*Your task*. Echo the lines of the records verbatim, from the line with "Click the Save button" to the last line of the records, including both.

*Records for this exercise*.
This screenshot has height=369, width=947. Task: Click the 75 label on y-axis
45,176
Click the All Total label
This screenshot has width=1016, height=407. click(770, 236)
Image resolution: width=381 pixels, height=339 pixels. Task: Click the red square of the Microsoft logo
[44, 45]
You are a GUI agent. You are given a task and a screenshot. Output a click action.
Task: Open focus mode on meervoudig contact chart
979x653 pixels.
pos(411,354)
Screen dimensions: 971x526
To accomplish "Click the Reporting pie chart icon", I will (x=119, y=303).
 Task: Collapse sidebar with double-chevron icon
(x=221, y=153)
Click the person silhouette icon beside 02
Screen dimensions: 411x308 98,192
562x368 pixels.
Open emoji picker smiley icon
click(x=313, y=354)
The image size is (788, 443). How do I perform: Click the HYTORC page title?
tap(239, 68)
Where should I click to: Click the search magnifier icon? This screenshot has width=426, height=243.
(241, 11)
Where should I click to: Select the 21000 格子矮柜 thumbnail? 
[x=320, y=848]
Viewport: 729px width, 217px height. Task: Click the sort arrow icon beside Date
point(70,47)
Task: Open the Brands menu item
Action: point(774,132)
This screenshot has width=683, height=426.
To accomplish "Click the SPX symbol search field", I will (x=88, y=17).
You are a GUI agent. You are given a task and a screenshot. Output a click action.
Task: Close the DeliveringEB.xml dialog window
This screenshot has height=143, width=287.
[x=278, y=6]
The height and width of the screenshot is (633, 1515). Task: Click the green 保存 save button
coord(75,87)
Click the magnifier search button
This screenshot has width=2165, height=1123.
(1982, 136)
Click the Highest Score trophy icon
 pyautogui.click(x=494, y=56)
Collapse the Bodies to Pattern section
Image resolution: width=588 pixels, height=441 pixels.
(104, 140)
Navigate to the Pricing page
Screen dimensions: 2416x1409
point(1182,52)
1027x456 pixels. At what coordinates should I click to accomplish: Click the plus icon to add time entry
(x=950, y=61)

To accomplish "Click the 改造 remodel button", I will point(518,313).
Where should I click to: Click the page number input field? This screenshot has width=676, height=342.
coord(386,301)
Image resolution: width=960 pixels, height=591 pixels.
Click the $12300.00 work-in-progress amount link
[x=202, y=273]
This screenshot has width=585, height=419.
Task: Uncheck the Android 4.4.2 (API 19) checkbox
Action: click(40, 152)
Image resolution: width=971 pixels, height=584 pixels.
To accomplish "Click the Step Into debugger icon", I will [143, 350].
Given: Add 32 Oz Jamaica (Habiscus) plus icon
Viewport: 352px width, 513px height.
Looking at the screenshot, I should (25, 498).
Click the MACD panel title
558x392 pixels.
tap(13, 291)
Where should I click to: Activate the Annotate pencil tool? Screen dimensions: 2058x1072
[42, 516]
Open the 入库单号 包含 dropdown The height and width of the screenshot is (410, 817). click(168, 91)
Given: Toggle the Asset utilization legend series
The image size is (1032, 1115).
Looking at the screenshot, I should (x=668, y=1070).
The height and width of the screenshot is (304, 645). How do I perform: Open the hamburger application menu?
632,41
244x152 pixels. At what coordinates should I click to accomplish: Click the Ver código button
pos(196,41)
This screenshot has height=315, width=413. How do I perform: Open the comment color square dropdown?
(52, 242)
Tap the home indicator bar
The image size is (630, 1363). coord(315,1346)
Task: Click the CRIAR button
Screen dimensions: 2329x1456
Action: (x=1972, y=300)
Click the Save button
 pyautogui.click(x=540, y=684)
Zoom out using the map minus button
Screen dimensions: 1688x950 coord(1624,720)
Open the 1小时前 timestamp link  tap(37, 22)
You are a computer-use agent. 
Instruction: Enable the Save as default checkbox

*Result of the task*.
Click the Save button
 pyautogui.click(x=540, y=684)
Zoom out using the map minus button
Screen dimensions: 1688x950 coord(1624,720)
Open the 1小时前 timestamp link  tap(37, 22)
You are a computer-use agent. 
Instruction: Enable the Save as default checkbox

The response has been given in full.